EXTRACT PROVIDED:
Last Class:¶

Probability
Conditional probability
Bayes' rule
Expectation
Variance
Properies of Expectation and Variance.
The murder mystery: MBML
Power log distributions

Power log distributions¶

Central limit theorem¶

Suppose {X1, X2, …} is a sequence of i.i.d. random variables with $ E[X_i] = \mu $ and $ Var(X_i) = \sigma^2 $. Let $ S_n = \frac{X_1 + X_2 + .... + X_n}{n}$. Then, $ S_n \to N(\mu, \sigma^2 / n) $

Power log distribution¶

$ P[X = x] = C x^{- \alpha} \quad \quad x > x_{min} $

where,

$ C = (\alpha - 1) x_{min}^{(\alpha - 1)} $ and $ \alpha > 1 $

What's weird about Power log distributions?¶

Q1. What happens to expectation when $\alpha < 2$ ?

Q2. What happens to variance when $ \alpha < 3$ ?

Link to Power law pdf file

Maximum Likelihood Estimation¶

Intuition:¶

You are given a biased coin with probability p. You toss the coin a 100 times and observe 80 heads. Guess the value of p.

Mathematically you can formulate the above problem as $$ p^* = argmax_{p} \; P[ \# \; heads = 80] $$

Now,

$$ P[ \# \; heads = 80] = p^{80} . (1 - p)^{20} $$

Differentiate wrt p to obtain p = 0.8

This process is called maximum likelihood estimation. $ p ^ * $ is called the maximum likelihood estimate.

We try to find the parameter of the distribution such that the Probability of observed values is maximised.

Locate the MLE from the figure¶

Exercise problems:¶

Suppose you conduct a binomial experiment (Remember that a single binomial experiment consists of n iid Bernoulli experiments) with n = 10. Now you observe 7 heads and 3 tails in 10 tosses of the coin. Assume that the data comes from $ Binomial(10, p) $. Find the MLE of p.

Now suppose you conduct three binomial experiments. You observe 7 heads 3 tails in exp 1, 6 heads 4 tails in exp 2, 8 heads 2 tails in exp 3. Again, assume that the data comes from $ Binomial(10, p)$. Find the MLE of p.

Generalise: You conduct $ N $ number of $ Binomial(n, p) $ experiments, where $ n $ is known. You observe $ h_i $ heads in experiment i where i = 1, 2, 3 ... N. Find the MLE estimate of p.

What's good about MLE¶

Intuitive.

Point estimate: makes the math simple.

TASKS TO COMPLETE:
**a.** In the lecture notes on probability and maximum likelihood, what value of p results from differentiating in the biased-coin example?
**b.** Pick up the lecture notes on probability and maximum likelihood right after their final line and keep writing in the same style.
The rows that come next have no connection to the lecture notes on probability and maximum likelihood.

Rows for finding displayed items:
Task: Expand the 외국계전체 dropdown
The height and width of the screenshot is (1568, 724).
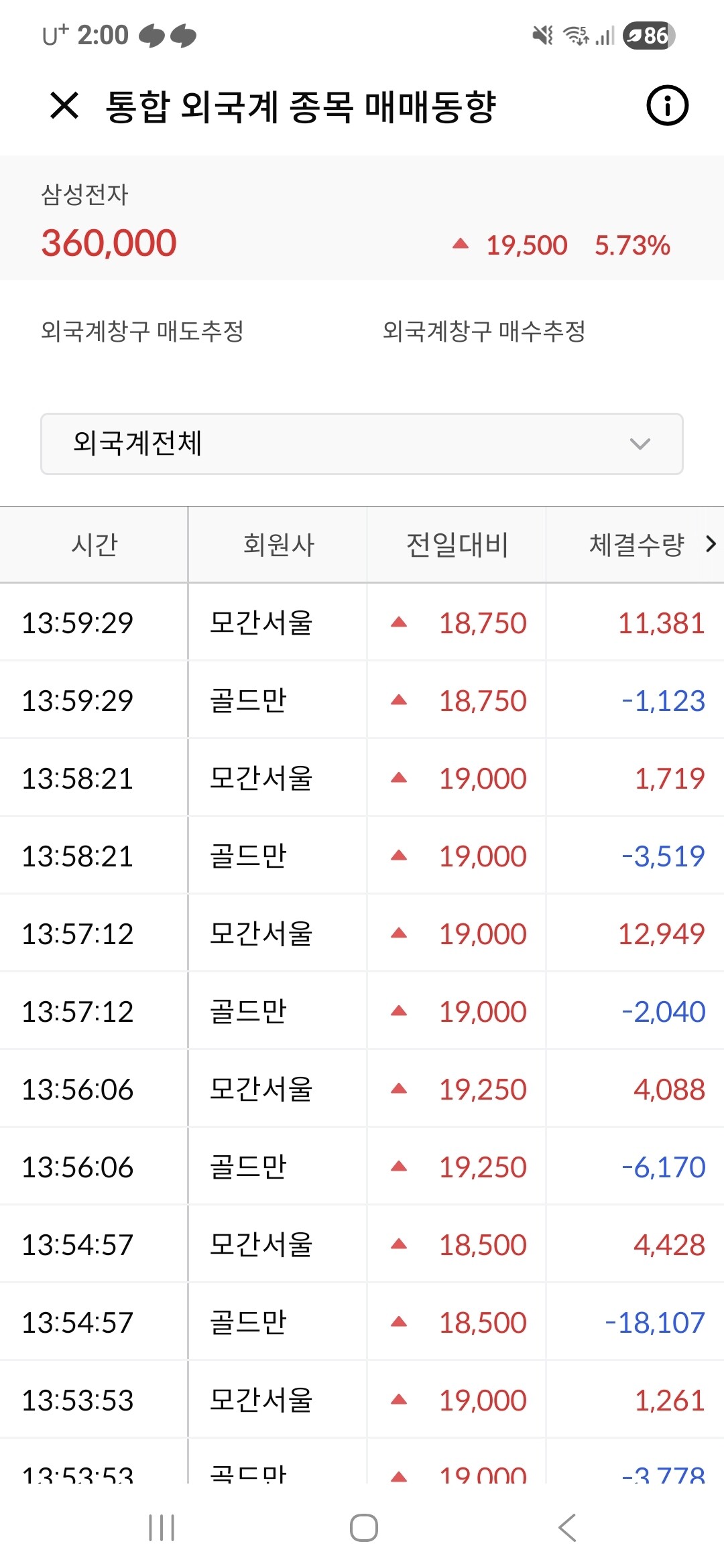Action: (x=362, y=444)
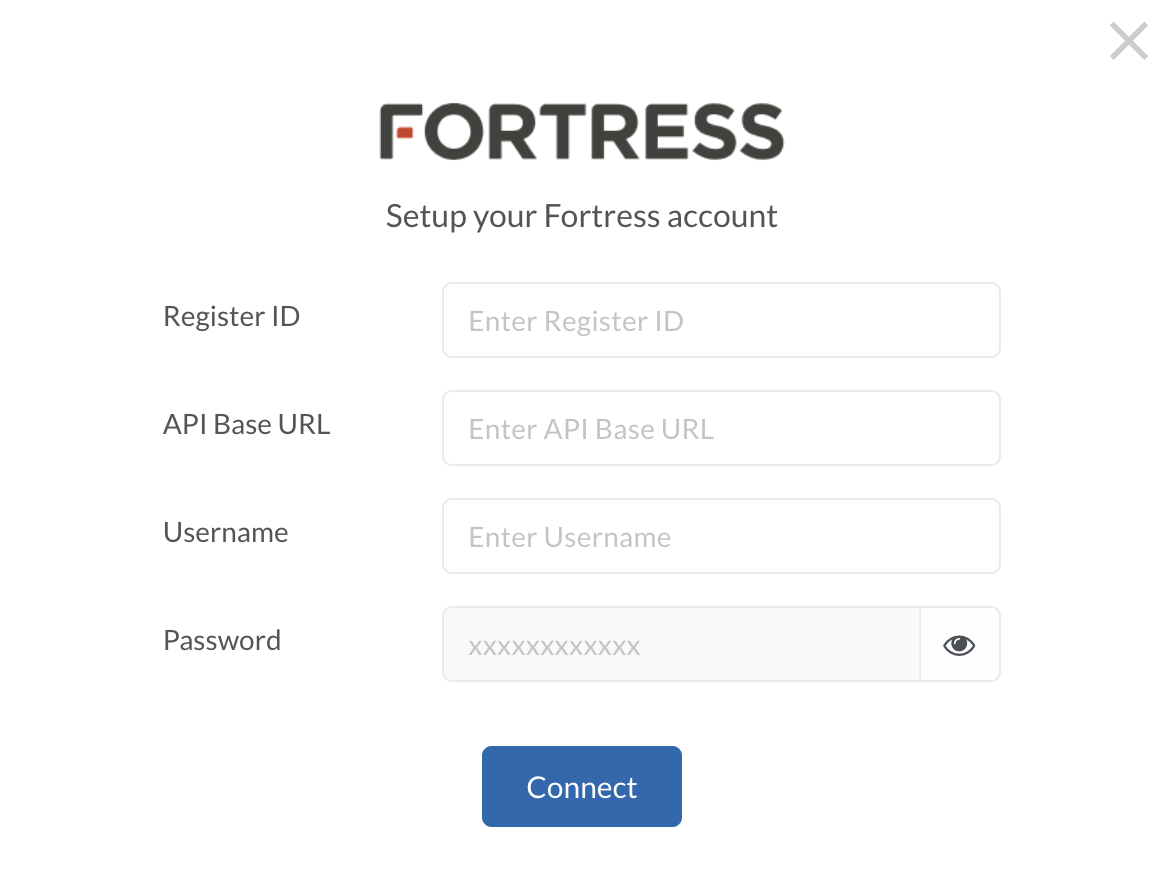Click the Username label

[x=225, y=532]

ANSWERS TO THE EXERCISE:
**a.** p = 0.8

**b.**
As the number of samples increase, the estimate gets better. Mathematically, it achieves the Cramer - Rao bound

What's bad about MLE¶

Point estimate: No knowledge about the confidence in the estimate.

Can result in biased estimates

import matplotlib.pyplot as plt
%matplotlib inline
import numpy as np

p = np.arange(0, 1, 1/2000)
L = (p**8) * ((1-p)**2)
plt.plot(p, L)
plt.show()

L = (p**800) * ((1-p)**200)
plt.plot(p, L)

[<matplotlib.lines.Line2D at 0x7fa19b615f60>]

Bias and Variance of estimators¶

Wikipedia: https://en.wikipedia.org/wiki/Bias_of_an_estimator

Definition:

Suppose we have a statistical model, parameterized by a real number ''θ'', giving rise to a probability distribution for observed data, $ P_\theta(X) = P(X\mid\theta) $, and a statistic $\hat\theta$ which serves as an estimator of θ based on any observed data $x$. That is, we assume that our data follow some unknown distribution $ P(X\mid\theta) $ (where ''θ'' is a fixed constant that is part of this distribution, but is unknown), and then we construct some estimator $ \hat\theta $ that maps observed data to values that we hope are close to θ. The bias of $ \hat\theta $ relative to $ \theta $ is defined as

$ \operatorname{Bias}_\theta[\,\hat\theta\,] = \operatorname{E}_{X\mid\theta}[\,\hat{\theta}\,]-\theta = \operatorname{E}_{X\mid\theta}[\, \hat\theta - \theta \,], $

where $ \operatorname{E}_{X\mid\theta} $ denotes expected value over the distribution $ P(X\mid\theta) $, i.e. averaging over all possible observations $ x $. The second equation follows since ''θ'' is measurable with respect to the conditional distribution $ P(X\mid\theta) $.

An estimator is said to be '''unbiased''' if its bias is equal to zero for all values of parameter ''θ''.

Let $ \hat{\theta} $ be an estimate for a parameter $ \theta $.
- Bias: $ E_{X|\theta}[\hat{\theta} - \theta] = E_{X|\theta}[\hat{\theta}] - \theta$
- Variance: $ E_{X|\theta}[(\hat{\theta} - E_{X|\theta}[\hat{\theta}])^2] $
Unbiased estimators: Bias = 0 i.e. $ E_{X|\theta}[\hat{\theta}] = \theta$

Example¶

Let $ x_1 , x_2 , . . . , x_n $ be a sample from a normal distribution with parameters $ \mu $ and $ \sigma^2 $ . Derive maximum likelihood estimates of $ \mu $ and $ \sigma^2 $.

[Hint: log transform ]

Find the bias of $ \mu_{MLE} $.

Find the bias of $ \sigma^2_{MLE} $.

Test your understanding¶

Let $ x_1 , x_2 , ... , x_n $ be a sample of observations from a Poisson distribution with parameter λ. Find the maximum likelihood estimate of λ in terms of the $ x_i $ and $ n $.

MLE: Dice roll¶

Lagrange multipliers : Khan academy video ¶

Consider the following constrained optimization problem $ maximize \; \; f(x, y) = x^2 y $ subject to $ x^2 + y^2 = 1 $.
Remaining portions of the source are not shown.